Los murciélagos revolotearon sobre sus cabezas, mientras la luz roja de los cristales del gran rosetón brillaba intensamente frente a ellas. El lugar al que las tres habían llegado no era otro que las puertas de la mansión de Noah

 

  *

 

 —Quédense aquí, no se muevan sin pensar, es peligroso. —Ante la advertencia de Eru. Luna, que conocía las circunstancias, le deseó buena suerte con una reverencia. Eve por otro lado, solo ladeo la cabeza aún más confundida. 

Al ver esto Luna comenzó a explicarle a la demonio todo sobre la vampiresa dueña de la mansión. Para Eve, un tercero que no sabía nada, escuchar toda la historia acerca de la relación entre de la Princesa Vampiro y Eru sonaba como algo completamente absurdo. Después de todo, para ella era ilógico que alguien a quien consideraba una conocida la atacara en cada ocasión que la visitaba.
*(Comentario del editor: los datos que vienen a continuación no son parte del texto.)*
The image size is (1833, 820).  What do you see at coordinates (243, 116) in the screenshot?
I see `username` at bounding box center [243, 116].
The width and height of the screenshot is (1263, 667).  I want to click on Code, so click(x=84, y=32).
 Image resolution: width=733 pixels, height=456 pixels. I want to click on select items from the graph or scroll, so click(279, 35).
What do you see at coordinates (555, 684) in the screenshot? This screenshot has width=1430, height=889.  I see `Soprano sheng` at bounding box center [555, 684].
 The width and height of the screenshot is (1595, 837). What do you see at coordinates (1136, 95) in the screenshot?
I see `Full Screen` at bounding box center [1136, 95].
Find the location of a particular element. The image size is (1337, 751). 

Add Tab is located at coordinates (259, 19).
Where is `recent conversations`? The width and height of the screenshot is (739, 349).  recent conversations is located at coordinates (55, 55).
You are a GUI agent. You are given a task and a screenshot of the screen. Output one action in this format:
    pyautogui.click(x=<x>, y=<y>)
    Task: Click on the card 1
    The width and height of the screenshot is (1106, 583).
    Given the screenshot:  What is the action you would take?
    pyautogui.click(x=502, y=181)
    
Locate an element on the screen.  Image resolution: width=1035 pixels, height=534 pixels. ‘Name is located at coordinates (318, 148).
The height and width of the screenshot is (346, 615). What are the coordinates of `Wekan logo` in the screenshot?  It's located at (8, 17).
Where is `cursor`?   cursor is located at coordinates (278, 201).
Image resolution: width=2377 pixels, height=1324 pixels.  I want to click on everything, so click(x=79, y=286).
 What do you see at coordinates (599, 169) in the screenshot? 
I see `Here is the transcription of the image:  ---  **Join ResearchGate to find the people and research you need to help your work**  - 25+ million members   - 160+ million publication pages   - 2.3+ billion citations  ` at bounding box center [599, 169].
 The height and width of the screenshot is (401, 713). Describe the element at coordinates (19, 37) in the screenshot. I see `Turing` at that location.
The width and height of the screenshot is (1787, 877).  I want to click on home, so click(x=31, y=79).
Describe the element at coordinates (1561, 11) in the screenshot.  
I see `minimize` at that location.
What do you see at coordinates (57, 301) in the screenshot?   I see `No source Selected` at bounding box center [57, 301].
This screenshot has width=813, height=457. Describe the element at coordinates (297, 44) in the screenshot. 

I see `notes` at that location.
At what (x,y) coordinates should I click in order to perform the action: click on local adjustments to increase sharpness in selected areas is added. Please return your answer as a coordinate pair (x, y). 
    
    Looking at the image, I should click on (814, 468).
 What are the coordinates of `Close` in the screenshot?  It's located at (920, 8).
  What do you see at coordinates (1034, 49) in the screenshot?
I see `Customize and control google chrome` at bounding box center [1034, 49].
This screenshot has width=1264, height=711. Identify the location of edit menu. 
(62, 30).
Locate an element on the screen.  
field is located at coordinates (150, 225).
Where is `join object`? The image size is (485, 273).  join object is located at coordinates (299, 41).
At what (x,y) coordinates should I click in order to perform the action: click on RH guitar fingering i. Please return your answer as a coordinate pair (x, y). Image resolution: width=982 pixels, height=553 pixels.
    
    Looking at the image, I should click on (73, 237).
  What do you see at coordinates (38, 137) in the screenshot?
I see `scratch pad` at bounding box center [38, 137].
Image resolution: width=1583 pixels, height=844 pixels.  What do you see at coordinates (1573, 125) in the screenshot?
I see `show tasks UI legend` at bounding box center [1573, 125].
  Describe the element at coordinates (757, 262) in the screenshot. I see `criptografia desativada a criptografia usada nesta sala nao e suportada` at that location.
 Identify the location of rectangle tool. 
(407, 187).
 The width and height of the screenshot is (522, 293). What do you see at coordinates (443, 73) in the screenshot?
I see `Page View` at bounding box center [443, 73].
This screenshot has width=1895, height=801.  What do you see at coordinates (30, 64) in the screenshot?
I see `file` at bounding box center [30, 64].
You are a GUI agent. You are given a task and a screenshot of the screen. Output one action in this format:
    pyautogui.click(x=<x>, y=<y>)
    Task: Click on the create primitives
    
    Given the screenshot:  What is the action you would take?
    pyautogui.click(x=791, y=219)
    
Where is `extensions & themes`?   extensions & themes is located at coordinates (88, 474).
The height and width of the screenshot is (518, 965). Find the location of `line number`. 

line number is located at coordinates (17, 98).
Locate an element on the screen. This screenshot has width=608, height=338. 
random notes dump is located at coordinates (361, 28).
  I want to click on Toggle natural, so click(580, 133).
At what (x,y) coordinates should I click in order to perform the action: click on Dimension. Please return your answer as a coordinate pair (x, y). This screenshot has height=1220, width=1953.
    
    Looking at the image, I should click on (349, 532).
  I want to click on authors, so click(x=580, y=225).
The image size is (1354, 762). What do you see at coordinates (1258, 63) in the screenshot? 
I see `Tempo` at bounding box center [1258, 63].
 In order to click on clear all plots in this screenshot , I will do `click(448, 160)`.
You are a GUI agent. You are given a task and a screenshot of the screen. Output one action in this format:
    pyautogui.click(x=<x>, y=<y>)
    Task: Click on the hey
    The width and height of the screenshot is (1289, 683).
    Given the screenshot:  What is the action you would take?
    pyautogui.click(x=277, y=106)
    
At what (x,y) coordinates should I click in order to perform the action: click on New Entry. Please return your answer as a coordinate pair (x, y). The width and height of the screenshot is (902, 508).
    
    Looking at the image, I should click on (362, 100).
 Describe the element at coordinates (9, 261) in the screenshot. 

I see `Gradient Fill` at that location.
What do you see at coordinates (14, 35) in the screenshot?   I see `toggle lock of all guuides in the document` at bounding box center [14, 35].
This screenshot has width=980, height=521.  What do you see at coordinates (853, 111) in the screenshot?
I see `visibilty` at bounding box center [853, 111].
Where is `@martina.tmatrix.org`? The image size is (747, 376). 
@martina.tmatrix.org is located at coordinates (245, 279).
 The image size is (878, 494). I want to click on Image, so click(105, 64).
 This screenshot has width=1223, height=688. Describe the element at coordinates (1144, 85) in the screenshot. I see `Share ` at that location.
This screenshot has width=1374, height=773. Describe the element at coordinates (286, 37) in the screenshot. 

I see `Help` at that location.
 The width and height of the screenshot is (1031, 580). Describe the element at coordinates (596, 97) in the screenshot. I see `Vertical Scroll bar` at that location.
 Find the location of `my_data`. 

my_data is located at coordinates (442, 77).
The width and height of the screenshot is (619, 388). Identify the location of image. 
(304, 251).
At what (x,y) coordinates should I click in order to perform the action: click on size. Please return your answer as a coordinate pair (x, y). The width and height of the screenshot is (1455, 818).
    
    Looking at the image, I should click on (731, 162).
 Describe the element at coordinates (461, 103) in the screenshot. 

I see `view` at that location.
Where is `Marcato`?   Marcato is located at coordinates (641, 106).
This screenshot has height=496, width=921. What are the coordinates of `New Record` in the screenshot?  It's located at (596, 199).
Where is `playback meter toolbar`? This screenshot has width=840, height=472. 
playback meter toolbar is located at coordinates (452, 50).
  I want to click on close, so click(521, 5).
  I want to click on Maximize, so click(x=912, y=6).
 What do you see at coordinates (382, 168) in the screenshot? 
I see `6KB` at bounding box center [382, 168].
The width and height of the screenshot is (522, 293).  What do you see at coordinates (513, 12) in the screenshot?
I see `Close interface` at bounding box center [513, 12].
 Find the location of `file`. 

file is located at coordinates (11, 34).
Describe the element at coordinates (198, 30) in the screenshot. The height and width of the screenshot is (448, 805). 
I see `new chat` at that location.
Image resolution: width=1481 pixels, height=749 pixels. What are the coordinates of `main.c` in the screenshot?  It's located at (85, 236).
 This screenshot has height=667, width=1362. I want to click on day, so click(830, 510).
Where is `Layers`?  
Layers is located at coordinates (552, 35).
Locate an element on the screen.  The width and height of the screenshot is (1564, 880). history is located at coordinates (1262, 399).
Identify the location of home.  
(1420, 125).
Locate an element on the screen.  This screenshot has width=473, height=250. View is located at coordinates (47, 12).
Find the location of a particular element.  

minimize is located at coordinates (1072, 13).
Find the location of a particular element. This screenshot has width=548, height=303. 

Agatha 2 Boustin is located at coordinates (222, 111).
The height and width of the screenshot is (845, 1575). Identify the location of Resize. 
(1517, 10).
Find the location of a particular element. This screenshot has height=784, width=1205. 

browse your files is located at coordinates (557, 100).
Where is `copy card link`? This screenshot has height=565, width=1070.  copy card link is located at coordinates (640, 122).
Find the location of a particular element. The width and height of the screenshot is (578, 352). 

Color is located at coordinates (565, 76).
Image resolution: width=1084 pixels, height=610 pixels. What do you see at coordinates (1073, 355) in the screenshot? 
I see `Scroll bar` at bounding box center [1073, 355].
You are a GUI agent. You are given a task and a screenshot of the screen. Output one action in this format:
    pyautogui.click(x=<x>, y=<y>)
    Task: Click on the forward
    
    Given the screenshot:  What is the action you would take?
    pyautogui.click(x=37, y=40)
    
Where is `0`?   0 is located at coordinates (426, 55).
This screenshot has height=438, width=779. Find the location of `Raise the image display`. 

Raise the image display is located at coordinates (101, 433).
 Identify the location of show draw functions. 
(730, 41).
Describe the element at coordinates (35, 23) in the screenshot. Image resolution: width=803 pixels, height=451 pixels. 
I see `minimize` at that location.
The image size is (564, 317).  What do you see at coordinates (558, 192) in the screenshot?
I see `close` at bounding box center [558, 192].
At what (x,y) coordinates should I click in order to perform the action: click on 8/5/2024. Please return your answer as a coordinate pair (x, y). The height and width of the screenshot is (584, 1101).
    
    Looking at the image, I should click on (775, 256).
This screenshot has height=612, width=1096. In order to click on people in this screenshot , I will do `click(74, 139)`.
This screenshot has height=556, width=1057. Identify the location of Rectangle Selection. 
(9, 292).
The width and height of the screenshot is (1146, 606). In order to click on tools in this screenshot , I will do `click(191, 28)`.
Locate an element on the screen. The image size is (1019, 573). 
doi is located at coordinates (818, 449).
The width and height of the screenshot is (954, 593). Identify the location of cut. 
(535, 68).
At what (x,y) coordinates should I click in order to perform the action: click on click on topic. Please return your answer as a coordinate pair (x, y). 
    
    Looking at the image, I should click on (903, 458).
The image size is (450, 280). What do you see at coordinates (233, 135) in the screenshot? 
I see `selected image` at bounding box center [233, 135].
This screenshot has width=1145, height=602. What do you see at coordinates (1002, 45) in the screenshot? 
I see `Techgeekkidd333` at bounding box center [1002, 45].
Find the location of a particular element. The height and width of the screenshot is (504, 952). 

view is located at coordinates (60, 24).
Al momento en que Eru cruzo la entrada de la mansión, todo su cuerpo entro en estado de alerta, preparándose para enfrentarse a las lanzas y dagas que pronto vendrían volando a su cabeza mientras sus sentidos se agudizaban atentos al menor cambio en su entorno.

Pero luego de una larga espera cada vez más impaciente por recibir el ataque del día, para su sorpresa, este nunca llego. Eru no pudo evitar fruncir el ceño ante la inusual situación.  Esta fue la primera vez en donde no recibía ninguno de los habituales ataques de las sirvientas de la vampiresa.

 —Um... ¿eh? 

 —Adiós, nuestro «Ancestro», que tenga un buen día. —Dos voces una tan dulce como una flor y otra tan fría como el hielo, resonaron en el aire.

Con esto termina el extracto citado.